会計・税務の実務家が経済学をすらすら学ぶ日記。

経済学の知見を、すぐには役に立てることは難しいかもしれないけど・・

本日のお題はこちら。

マーケットデザイン: 最先端の実用的な経済学 (ちくま新書)

マーケットデザイン: 最先端の実用的な経済学 (ちくま新書)

価格によって財・サービスの評価が定まり、効率的に配分されていくという市場の機能は優れたものですが、情報の非対称性・外部性の存在・公共財など、うまくいかないことも多々あります。
市場の失敗といわれるものですが、これは「市場は万能であるが、たまたま失敗した」ということを指しているわけではありません。


本書では、腎臓移植や男女の結婚のマッチングなど、必ずしも金銭による価格付けが馴染まない「市場」において、経済学の知見がどう「役に立っているのか」、易しく紹介しております。
また、価格付けでも一般に定価があらかじめ示せない分野における競争方法として、オークションについても詳しく説明されております。


このような「市場の仕組みをデザインする」手法は、米国では腎臓移植マッチングや研修医の最適な配属、周波数オークションなどに幅広く応用されているそうです。
しかし、日本では政府(政治家や官僚)による直接規制や業界団体の強い圧力の存在のため、腎臓移植マッチングは「必要無い」とされたり、周波数は政府による裁量的な割り当てによるなど、ほぼ実施されてないとも。

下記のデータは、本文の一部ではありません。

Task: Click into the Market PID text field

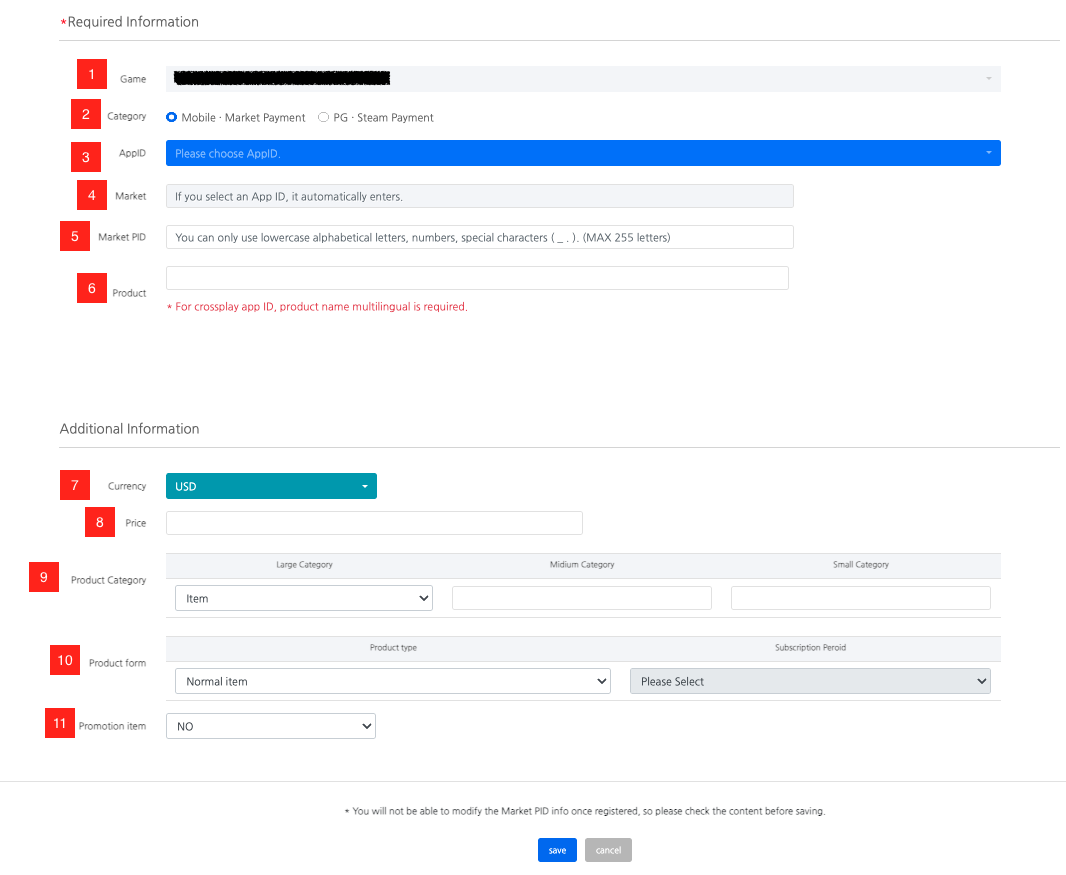Action: (x=479, y=237)
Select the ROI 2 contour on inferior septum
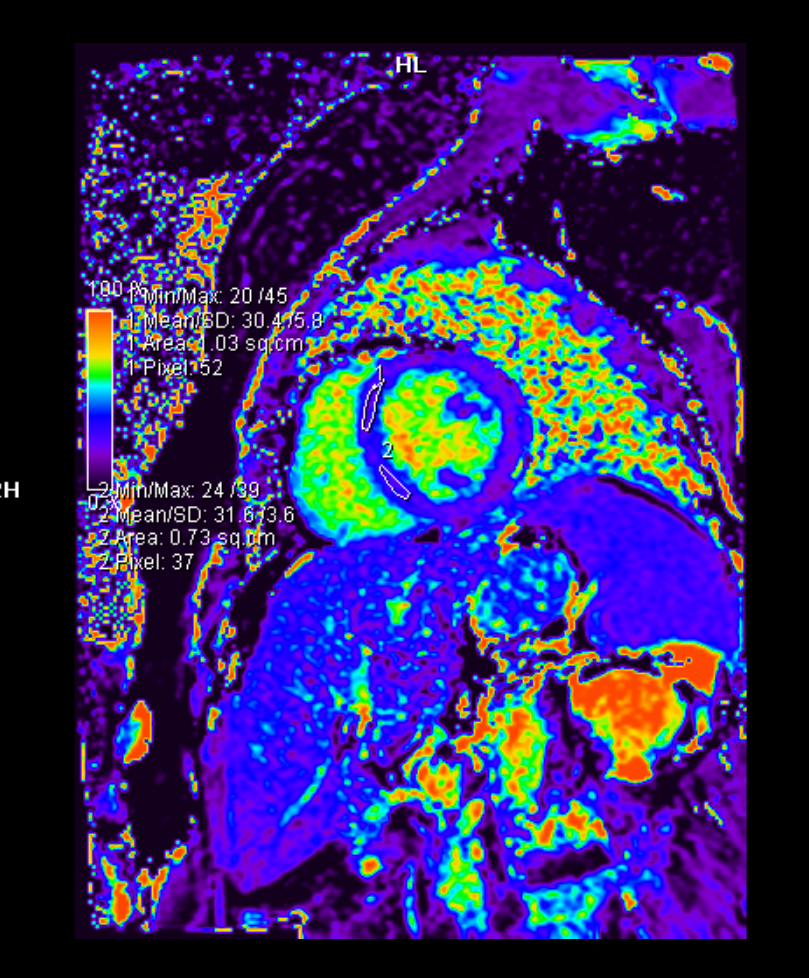Image resolution: width=809 pixels, height=978 pixels. [x=396, y=482]
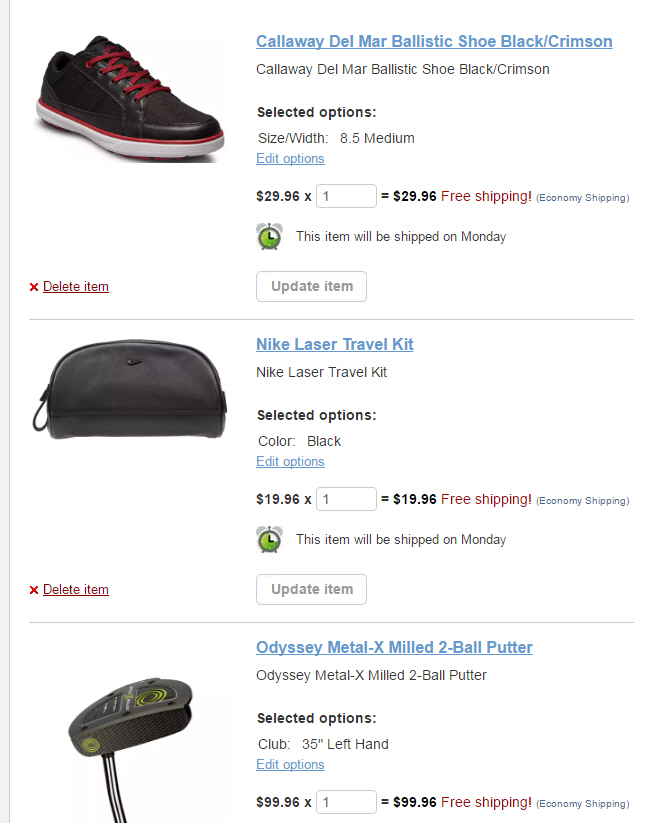The image size is (648, 823).
Task: Open Callaway Del Mar Ballistic Shoe title link
Action: point(434,42)
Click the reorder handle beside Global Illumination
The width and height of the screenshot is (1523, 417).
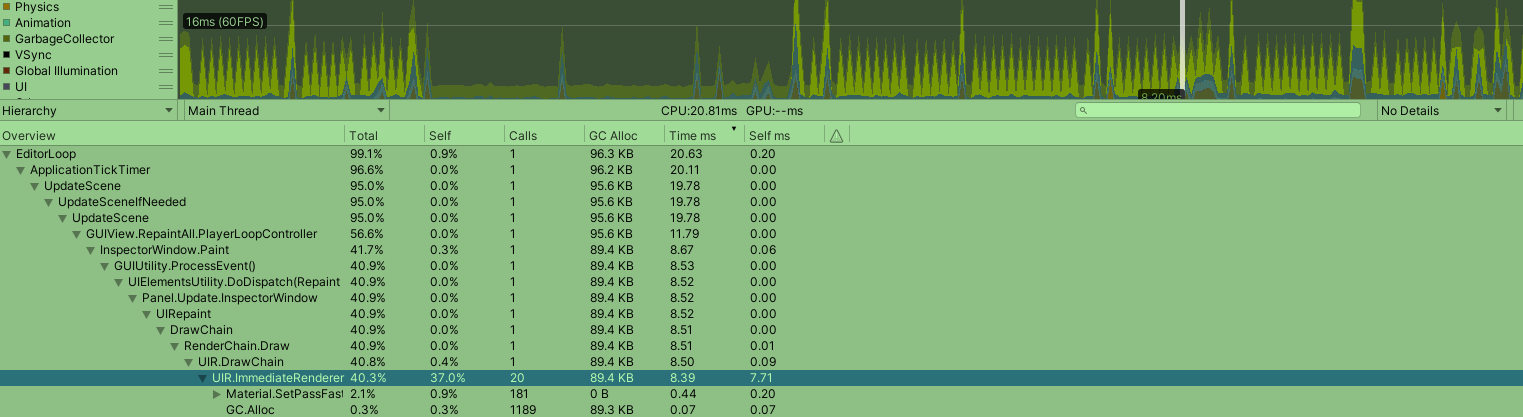(165, 71)
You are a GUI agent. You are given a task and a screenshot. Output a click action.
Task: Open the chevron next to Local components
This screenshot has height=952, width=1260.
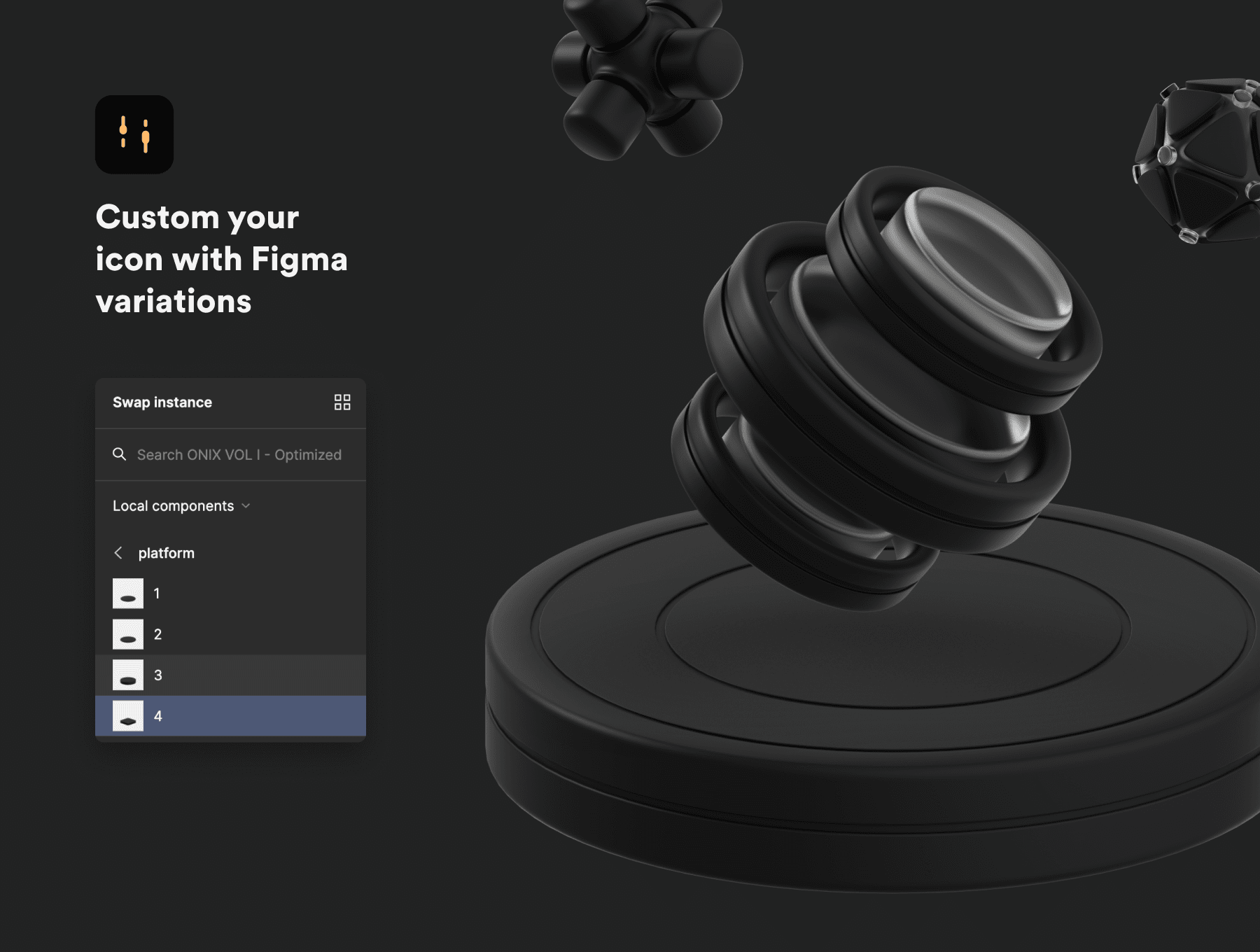(246, 505)
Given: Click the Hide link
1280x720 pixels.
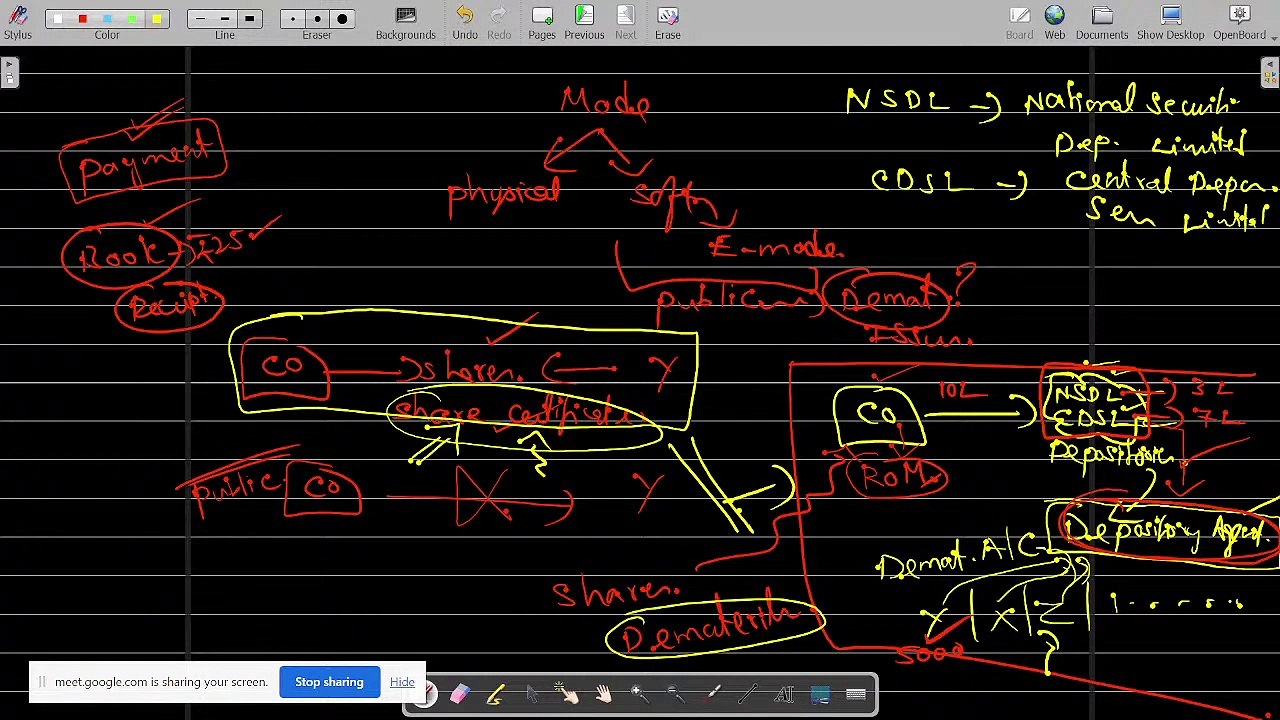Looking at the screenshot, I should [x=402, y=682].

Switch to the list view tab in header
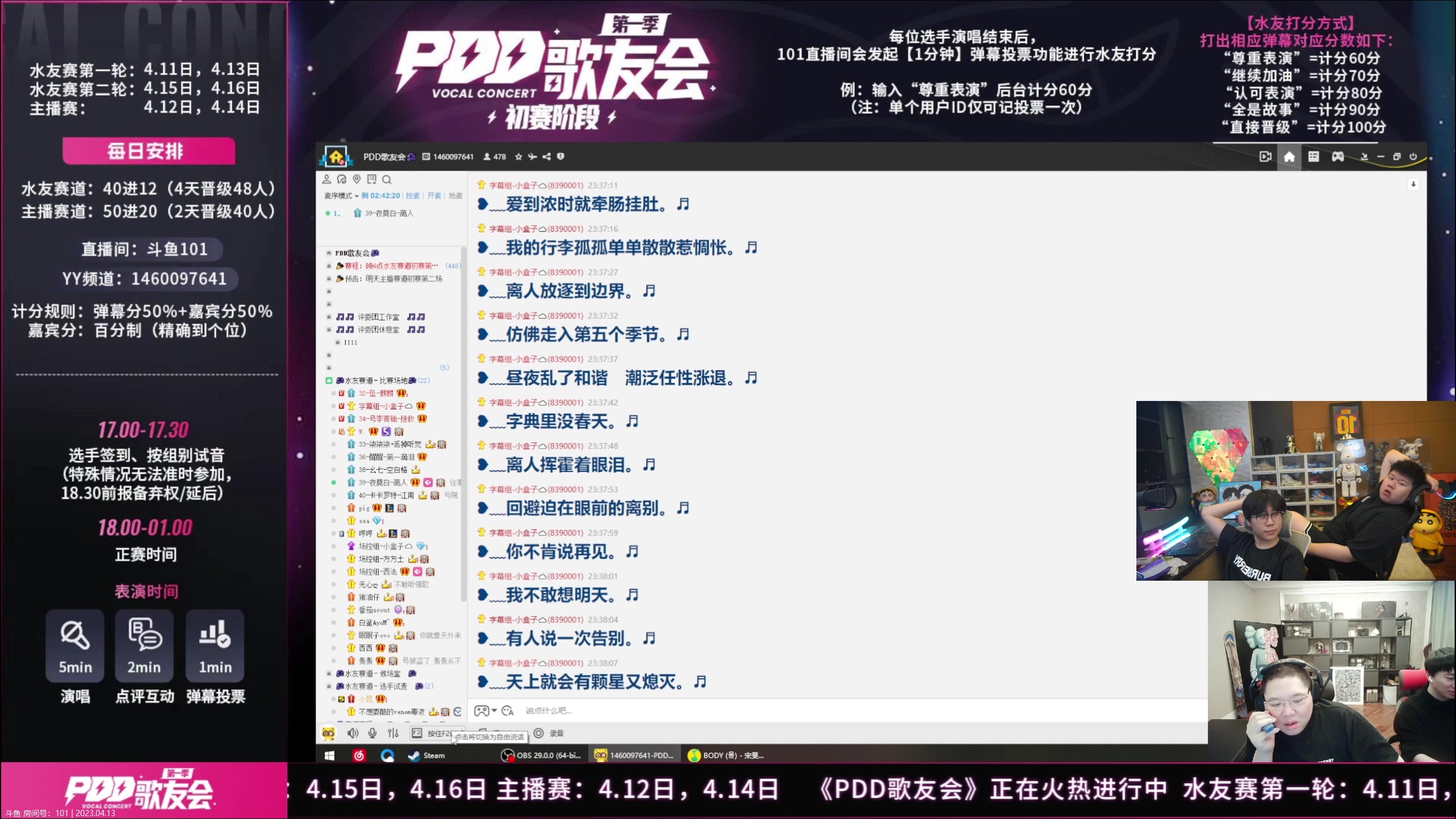[1313, 157]
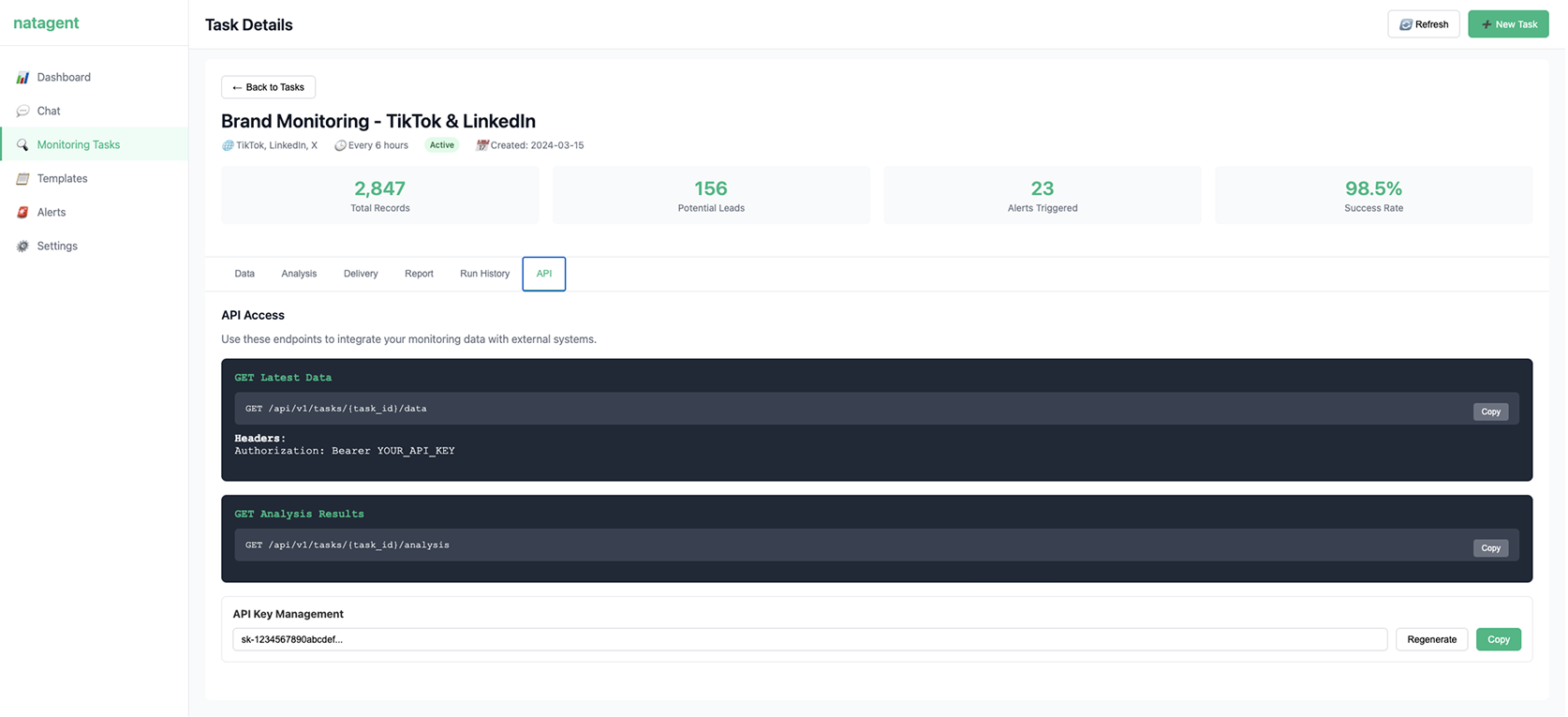This screenshot has height=717, width=1568.
Task: Go back using Back to Tasks
Action: click(268, 87)
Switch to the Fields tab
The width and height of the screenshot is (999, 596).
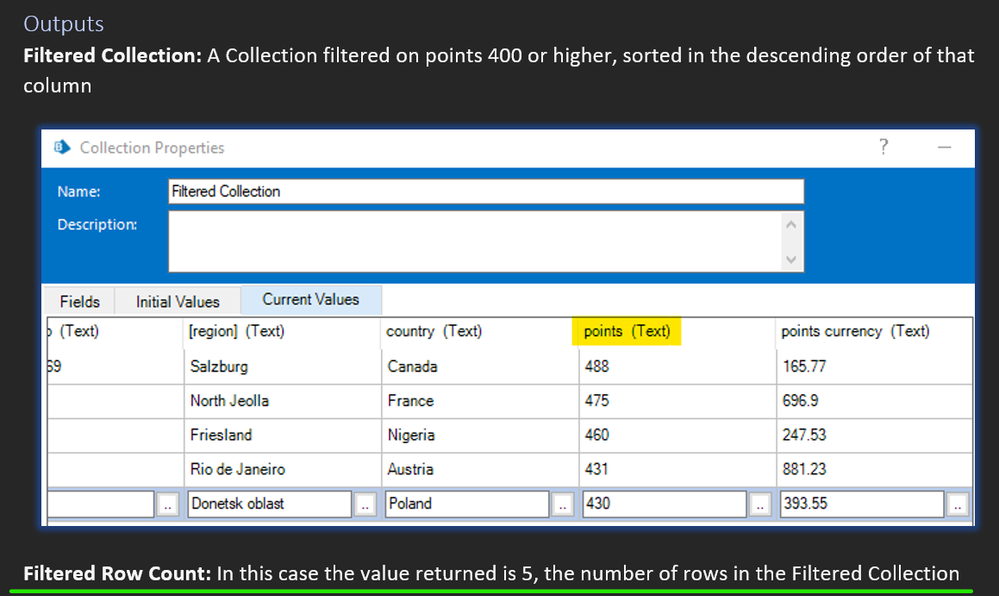pyautogui.click(x=80, y=301)
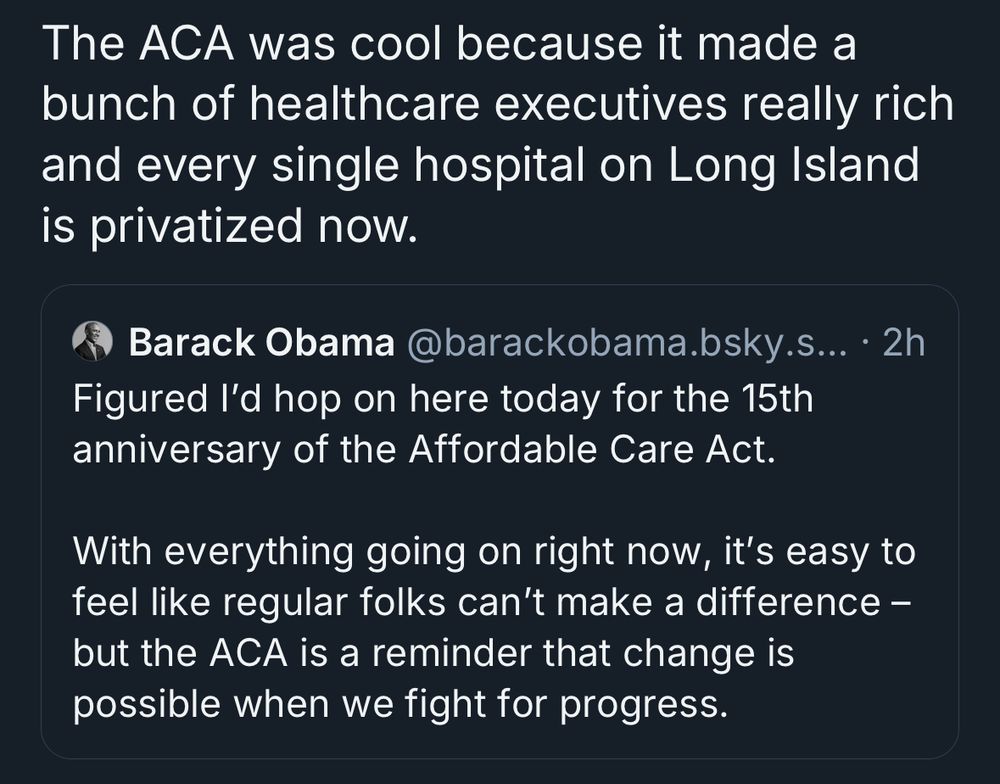
Task: Click the words 'Long Island' in the post
Action: pos(794,164)
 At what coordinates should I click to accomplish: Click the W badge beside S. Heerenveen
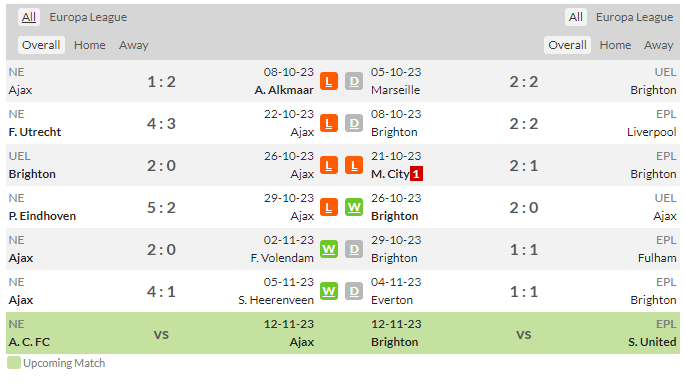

市場は決して万能ではなく、経済学も同様に万能ではありませんが、このような「すぐに役に立つ」知恵もあります。
昨今の指令経済的発想の政策連発をみるに、米国のような実社会への応用は難しいかもしれません。


それでも、このような知見が学問の世界で明らかにされているのは興味深いことです。
市民一人一人へ、経済学の知恵が普及することを望みます。